„Ohne Not Unruhe gestiftet“

FDP-Kreistagsfraktion äußert sich zur Diskussion um eine mögliche Fusion der Berufsschulen

Erstellt: 19. Juni 2017, 00:00 Uhr

Mühlacker (pm/the). In der Diskussion um eine mögliche Fusion der Berufsschulen in Mühlacker hat sich die FDP-Fraktion im Kreistag zu Wort gemeldet. „Ganz ohne Not wird hier Unruhe und Unsicherheit gestiftet“, kommentierte Fraktionsvorsitzender Professor Dr. Erik Schweickert die Debatte über eine Zusammenlegung der Ferdinand-von-Steinbeis-Schule und der Georg-Kerschensteiner-Schule. Die FDP Kreistagsfraktion stehe dem Thema grundsätzlich offen gegenüber, wenn die Initiative hierzu aus den betroffenen Schulen selbst komme und nicht „von oben aufgedrückt wird“, machte Schweickert in einer Mitteilung deutlich.

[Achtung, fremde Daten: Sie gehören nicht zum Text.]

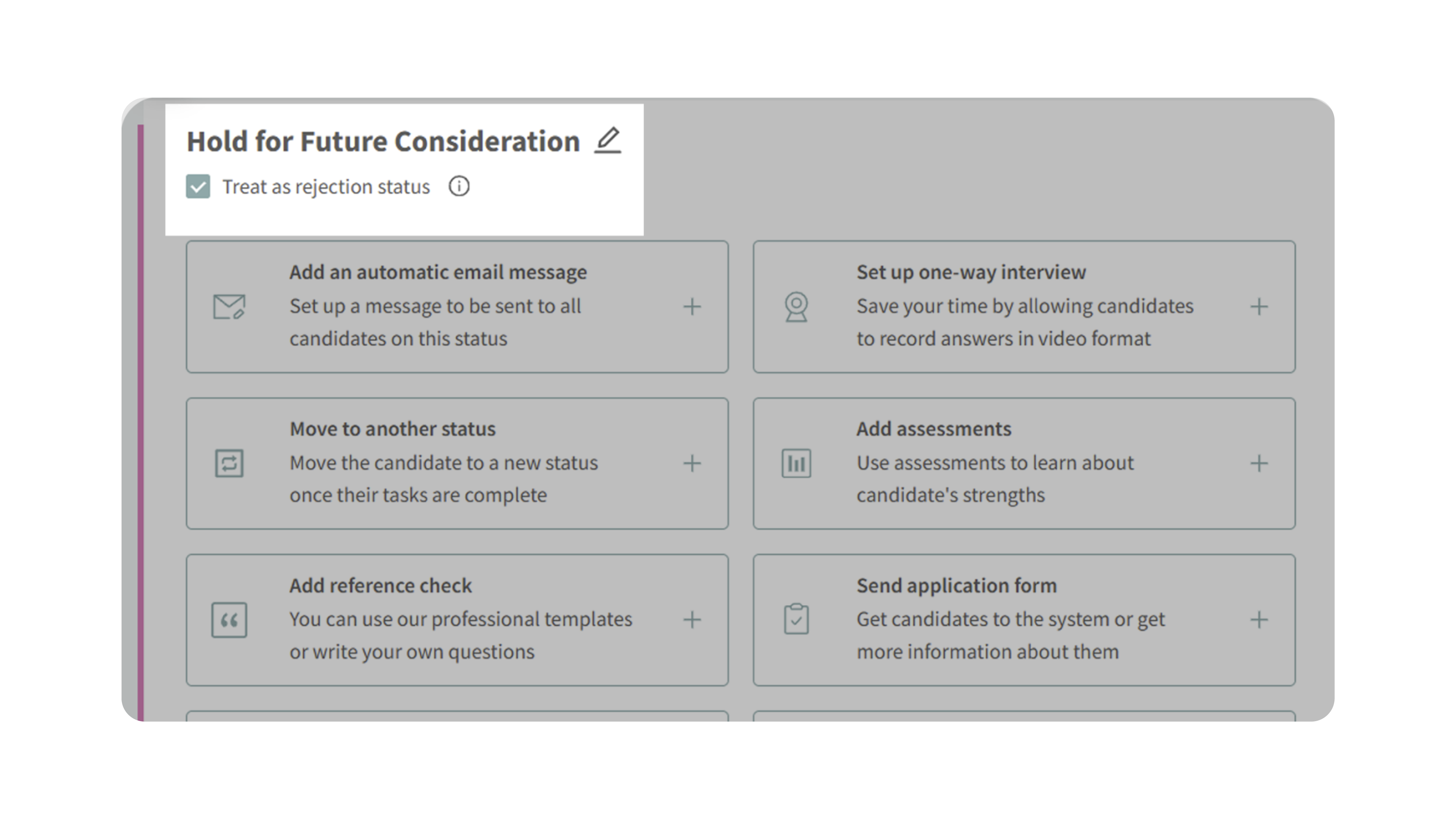Uncheck the Treat as rejection status checkbox
1456x819 pixels.
(x=198, y=187)
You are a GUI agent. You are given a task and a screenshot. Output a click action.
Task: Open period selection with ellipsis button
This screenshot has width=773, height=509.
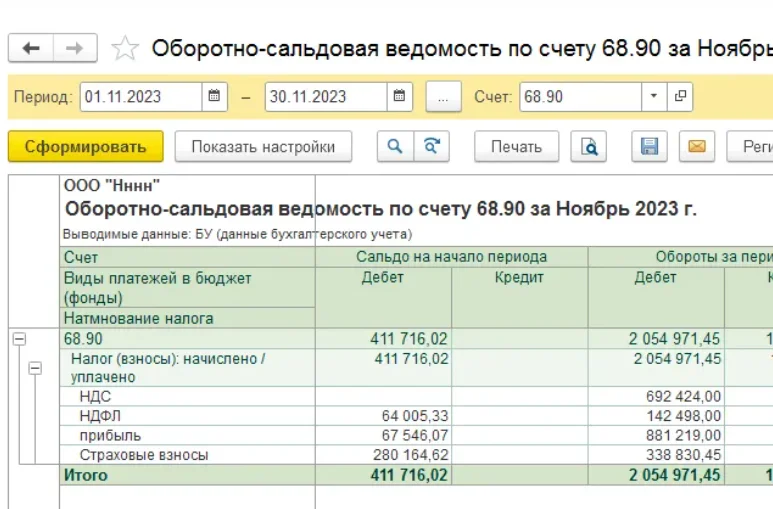tap(443, 97)
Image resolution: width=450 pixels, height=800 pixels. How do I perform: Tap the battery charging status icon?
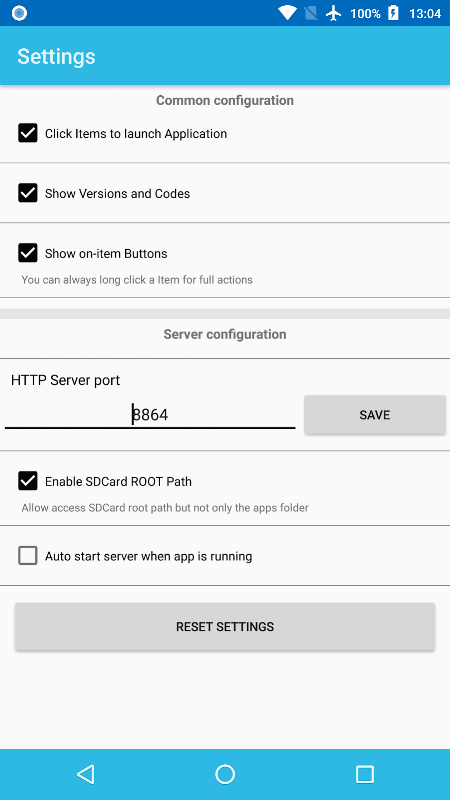(393, 13)
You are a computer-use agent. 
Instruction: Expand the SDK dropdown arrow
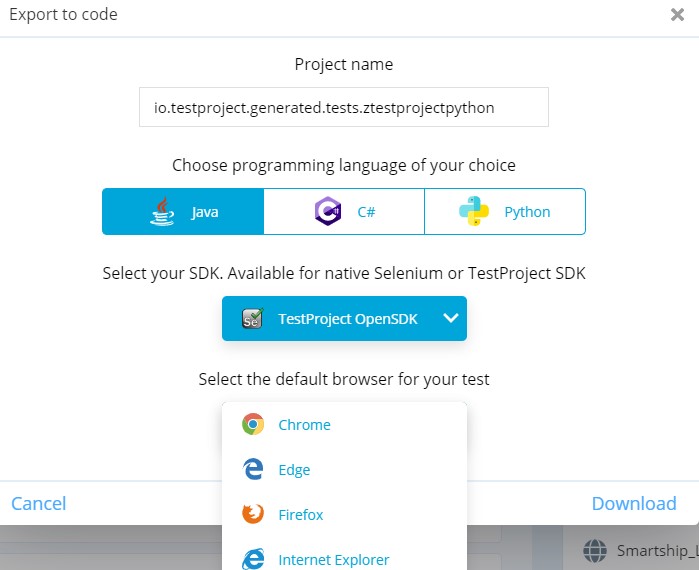[x=450, y=318]
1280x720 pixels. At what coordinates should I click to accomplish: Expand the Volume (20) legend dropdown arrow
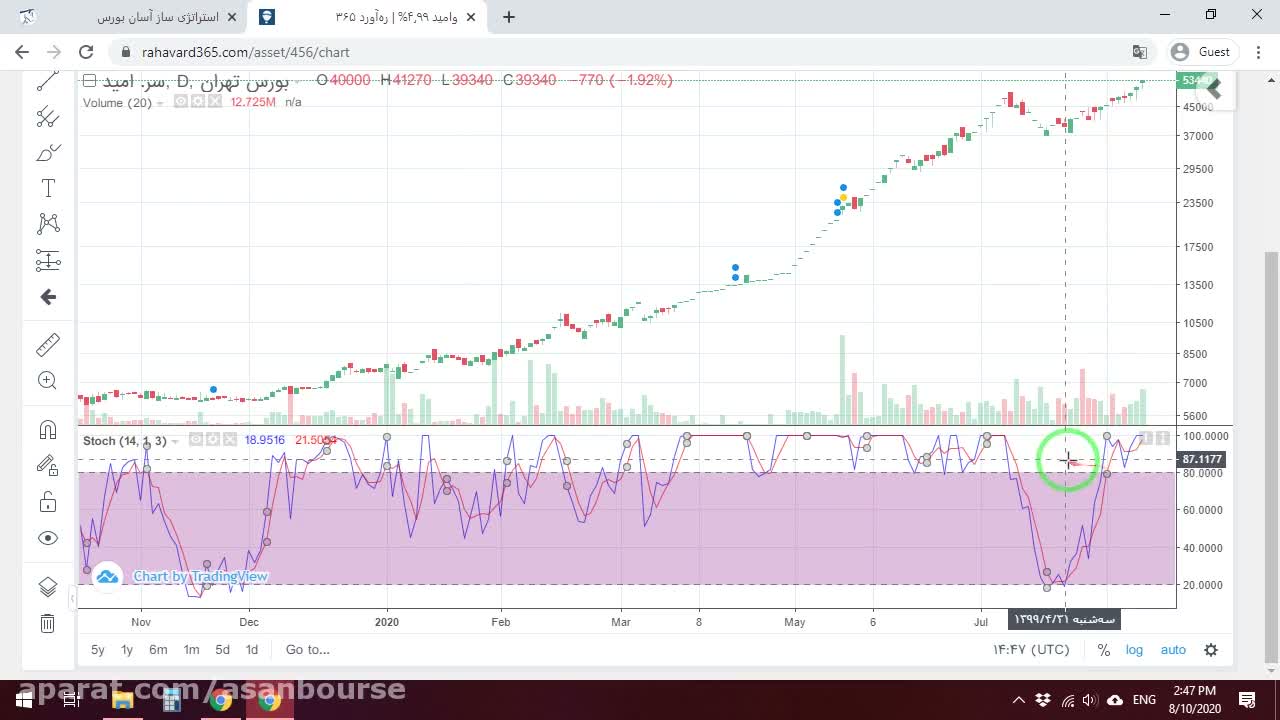pyautogui.click(x=160, y=103)
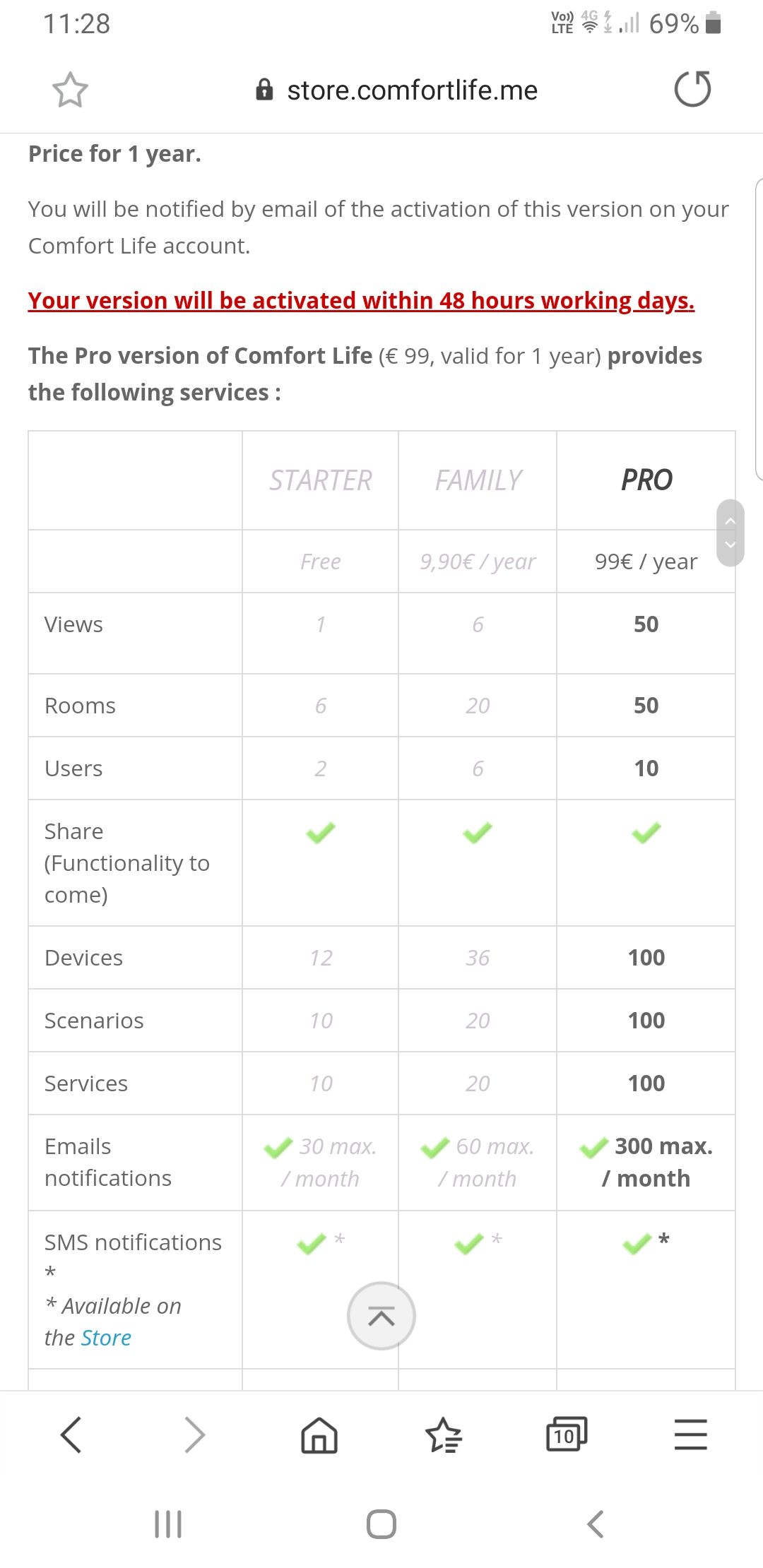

Umso mehr verwundere ihn, dass nach Auskunft der Landesregierung weder das Ministerium noch das Regierungspräsidium Karlsruhe die Zusammenlegung der beiden beruflichen Schulen in Mühlacker anstrebe. Auslöser für die öffentliche Diskussion sei eine Voranfrage des Schulträgers, also des Landratsamts Enzkreis.

Schweickert verweist darauf, dass im Bildungsplan des Enzkreises nur von einer Zusammenarbeit und nicht von einer Zusammenlegung gesprochen werde: „Wenn jetzt die Landesregierung davon ausgeht, dass ein entsprechender Antrag des Enzkreises ein Ausfluss der Schulentwicklungsplanung des Landkreises sei, so müsste in den Kreisgremien erst einmal die Abkehr von der bisherigen Beschlusslage beschlossen werden.“

Laut Schweickert mute es „schon komisch“ an, wenn von den Beteiligten eine öffentliche Diskussion über ein Thema geführt werde, das bei den Entscheidungsträgern im Kreistag zu diesem Zeitpunkt noch gar nicht bekannt gewesen sei. Die FDP-Fraktion appelliere an die Enzkreis-Verwaltung, „nachdem nun das Kind schon in den Brunnen gefallen ist“, aktiv zu werden und das Gespräch mit allen Beteiligten der Schulen zu suchen, um nicht den Eindruck zu erwecken, es solle über ihre Köpfe hinweg entschieden werden.